**WORK REQUEST**
Every line of the records below from the line with "Task: Click the Tiếng Việt language icon" up to and including the line with "Task: Click the 54.58 RSI value label" must be reproduced exactly, and no line outside that range.

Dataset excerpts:

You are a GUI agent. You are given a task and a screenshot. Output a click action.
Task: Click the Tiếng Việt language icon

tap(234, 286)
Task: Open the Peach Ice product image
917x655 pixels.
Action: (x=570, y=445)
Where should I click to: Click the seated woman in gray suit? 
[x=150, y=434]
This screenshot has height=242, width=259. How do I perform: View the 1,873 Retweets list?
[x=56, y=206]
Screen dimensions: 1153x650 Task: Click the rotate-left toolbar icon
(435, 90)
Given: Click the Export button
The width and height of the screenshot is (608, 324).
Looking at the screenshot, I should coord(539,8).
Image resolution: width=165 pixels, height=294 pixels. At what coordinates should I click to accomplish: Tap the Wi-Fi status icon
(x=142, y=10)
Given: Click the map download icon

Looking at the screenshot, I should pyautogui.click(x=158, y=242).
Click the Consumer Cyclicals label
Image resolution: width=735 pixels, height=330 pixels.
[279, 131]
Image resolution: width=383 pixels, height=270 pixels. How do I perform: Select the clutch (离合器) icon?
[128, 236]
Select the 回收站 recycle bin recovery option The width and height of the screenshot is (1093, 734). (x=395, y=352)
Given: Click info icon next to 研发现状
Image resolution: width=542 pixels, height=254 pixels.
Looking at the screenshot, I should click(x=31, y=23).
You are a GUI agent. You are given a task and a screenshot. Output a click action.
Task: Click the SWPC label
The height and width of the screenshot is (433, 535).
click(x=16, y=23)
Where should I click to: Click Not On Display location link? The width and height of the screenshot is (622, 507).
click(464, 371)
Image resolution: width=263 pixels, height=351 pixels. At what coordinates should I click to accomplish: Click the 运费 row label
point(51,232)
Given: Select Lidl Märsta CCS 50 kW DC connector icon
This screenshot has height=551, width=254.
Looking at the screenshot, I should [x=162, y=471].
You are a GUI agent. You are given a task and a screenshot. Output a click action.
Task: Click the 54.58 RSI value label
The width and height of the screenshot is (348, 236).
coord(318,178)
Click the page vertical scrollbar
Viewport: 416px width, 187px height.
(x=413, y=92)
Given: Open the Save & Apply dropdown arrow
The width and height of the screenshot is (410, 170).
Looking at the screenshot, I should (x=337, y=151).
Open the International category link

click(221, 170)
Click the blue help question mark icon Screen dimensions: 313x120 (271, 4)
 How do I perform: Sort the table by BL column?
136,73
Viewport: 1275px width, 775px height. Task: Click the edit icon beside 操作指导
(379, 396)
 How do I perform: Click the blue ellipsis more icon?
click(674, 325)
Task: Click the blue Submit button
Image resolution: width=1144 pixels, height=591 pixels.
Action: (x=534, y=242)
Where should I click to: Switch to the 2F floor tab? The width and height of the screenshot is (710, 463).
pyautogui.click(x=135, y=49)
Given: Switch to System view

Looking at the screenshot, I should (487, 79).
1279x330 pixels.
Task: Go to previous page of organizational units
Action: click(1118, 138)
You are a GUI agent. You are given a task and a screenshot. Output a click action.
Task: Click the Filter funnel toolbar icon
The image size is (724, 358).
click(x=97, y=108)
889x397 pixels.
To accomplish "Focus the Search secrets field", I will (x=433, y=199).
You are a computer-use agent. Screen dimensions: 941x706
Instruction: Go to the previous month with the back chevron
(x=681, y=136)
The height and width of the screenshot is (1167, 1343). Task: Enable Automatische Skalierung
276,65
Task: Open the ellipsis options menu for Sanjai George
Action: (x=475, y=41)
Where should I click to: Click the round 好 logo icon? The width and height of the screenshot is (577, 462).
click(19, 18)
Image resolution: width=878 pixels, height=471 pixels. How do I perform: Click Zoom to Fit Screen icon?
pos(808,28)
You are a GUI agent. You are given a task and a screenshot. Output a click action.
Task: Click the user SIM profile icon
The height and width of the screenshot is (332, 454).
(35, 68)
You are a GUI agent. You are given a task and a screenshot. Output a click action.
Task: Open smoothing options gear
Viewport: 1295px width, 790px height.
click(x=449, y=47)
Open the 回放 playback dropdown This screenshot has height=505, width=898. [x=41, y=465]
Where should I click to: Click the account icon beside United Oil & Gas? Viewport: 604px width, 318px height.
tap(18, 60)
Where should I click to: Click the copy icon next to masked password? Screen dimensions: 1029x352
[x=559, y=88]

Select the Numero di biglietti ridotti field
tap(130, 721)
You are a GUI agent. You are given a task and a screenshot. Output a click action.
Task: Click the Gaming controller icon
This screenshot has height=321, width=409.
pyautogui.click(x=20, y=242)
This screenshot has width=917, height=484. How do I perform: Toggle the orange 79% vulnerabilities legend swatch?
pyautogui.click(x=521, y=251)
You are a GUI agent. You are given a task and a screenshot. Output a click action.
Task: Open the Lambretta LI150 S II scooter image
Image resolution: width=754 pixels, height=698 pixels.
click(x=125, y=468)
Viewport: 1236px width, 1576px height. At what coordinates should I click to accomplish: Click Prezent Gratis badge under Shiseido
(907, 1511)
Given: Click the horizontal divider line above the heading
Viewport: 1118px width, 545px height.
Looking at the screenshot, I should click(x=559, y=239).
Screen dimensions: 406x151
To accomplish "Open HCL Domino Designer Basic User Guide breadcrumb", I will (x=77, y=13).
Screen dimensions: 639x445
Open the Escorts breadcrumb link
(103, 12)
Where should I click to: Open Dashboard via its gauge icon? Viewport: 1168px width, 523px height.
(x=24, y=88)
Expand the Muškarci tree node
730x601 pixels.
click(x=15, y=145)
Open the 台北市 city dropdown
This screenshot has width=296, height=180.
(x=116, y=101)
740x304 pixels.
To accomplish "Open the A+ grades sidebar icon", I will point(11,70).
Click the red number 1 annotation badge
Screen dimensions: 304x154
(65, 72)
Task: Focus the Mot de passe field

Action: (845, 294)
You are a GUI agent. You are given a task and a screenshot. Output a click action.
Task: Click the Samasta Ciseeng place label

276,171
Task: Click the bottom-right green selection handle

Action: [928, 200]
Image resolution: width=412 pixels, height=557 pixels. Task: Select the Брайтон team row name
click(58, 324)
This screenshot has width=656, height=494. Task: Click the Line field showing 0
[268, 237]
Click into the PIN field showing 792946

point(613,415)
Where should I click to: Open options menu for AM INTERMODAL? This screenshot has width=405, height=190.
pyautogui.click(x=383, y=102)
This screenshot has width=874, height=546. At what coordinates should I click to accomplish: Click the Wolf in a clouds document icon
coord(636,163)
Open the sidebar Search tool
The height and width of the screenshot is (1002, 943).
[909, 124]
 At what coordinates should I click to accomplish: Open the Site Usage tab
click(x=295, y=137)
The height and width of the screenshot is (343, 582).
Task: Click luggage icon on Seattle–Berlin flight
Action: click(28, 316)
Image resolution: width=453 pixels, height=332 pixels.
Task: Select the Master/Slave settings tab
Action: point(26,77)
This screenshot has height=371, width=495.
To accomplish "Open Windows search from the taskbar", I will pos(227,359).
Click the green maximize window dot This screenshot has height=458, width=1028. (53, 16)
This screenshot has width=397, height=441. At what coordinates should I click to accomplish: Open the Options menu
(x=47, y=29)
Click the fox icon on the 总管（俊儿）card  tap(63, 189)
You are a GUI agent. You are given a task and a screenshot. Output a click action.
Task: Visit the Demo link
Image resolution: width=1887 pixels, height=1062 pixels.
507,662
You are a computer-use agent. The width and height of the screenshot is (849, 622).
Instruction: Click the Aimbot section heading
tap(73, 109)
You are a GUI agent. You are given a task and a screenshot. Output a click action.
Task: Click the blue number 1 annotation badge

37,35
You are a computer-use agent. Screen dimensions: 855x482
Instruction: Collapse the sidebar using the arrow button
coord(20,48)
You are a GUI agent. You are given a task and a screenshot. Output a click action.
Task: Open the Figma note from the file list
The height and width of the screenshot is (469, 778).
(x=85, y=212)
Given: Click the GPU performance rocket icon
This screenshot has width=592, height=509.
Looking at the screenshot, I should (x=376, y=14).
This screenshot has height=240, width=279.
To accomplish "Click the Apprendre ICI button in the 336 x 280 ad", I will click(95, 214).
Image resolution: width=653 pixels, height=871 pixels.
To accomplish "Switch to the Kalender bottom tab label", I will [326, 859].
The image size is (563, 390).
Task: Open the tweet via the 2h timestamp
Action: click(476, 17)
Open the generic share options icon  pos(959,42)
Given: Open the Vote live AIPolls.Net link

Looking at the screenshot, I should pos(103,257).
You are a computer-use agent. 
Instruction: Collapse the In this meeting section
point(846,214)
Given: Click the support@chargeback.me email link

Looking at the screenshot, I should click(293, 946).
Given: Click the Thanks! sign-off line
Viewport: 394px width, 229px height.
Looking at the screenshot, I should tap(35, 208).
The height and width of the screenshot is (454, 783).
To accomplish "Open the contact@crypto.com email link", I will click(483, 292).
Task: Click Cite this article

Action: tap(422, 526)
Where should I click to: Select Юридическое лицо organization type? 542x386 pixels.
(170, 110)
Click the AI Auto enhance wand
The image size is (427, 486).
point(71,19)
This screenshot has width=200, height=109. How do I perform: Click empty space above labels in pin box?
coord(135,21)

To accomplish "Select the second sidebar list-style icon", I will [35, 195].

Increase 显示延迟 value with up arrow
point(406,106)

**RESULT OF THIS TASK**
Task: Click the Tiếng Việt language icon

tap(234, 286)
Task: Open the Peach Ice product image
917x655 pixels.
Action: (x=570, y=445)
Where should I click to: Click the seated woman in gray suit? 
[x=150, y=434]
This screenshot has height=242, width=259. How do I perform: View the 1,873 Retweets list?
[x=56, y=206]
Screen dimensions: 1153x650 Task: Click the rotate-left toolbar icon
(435, 90)
Given: Click the Export button
The width and height of the screenshot is (608, 324).
Looking at the screenshot, I should coord(539,8).
Image resolution: width=165 pixels, height=294 pixels. At what coordinates should I click to accomplish: Tap the Wi-Fi status icon
(x=142, y=10)
Given: Click the map download icon

Looking at the screenshot, I should pyautogui.click(x=158, y=242).
Click the Consumer Cyclicals label
Image resolution: width=735 pixels, height=330 pixels.
[279, 131]
Image resolution: width=383 pixels, height=270 pixels. How do I perform: Select the clutch (离合器) icon?
[128, 236]
Select the 回收站 recycle bin recovery option The width and height of the screenshot is (1093, 734). (x=395, y=352)
Given: Click info icon next to 研发现状
Image resolution: width=542 pixels, height=254 pixels.
Looking at the screenshot, I should click(x=31, y=23).
You are a GUI agent. You are given a task and a screenshot. Output a click action.
Task: Click the SWPC label
The height and width of the screenshot is (433, 535).
click(x=16, y=23)
Where should I click to: Click Not On Display location link? The width and height of the screenshot is (622, 507).
click(464, 371)
Image resolution: width=263 pixels, height=351 pixels. At what coordinates should I click to accomplish: Click the 运费 row label
point(51,232)
Given: Select Lidl Märsta CCS 50 kW DC connector icon
This screenshot has height=551, width=254.
Looking at the screenshot, I should [x=162, y=471].
You are a GUI agent. You are given a task and a screenshot. Output a click action.
Task: Click the 54.58 RSI value label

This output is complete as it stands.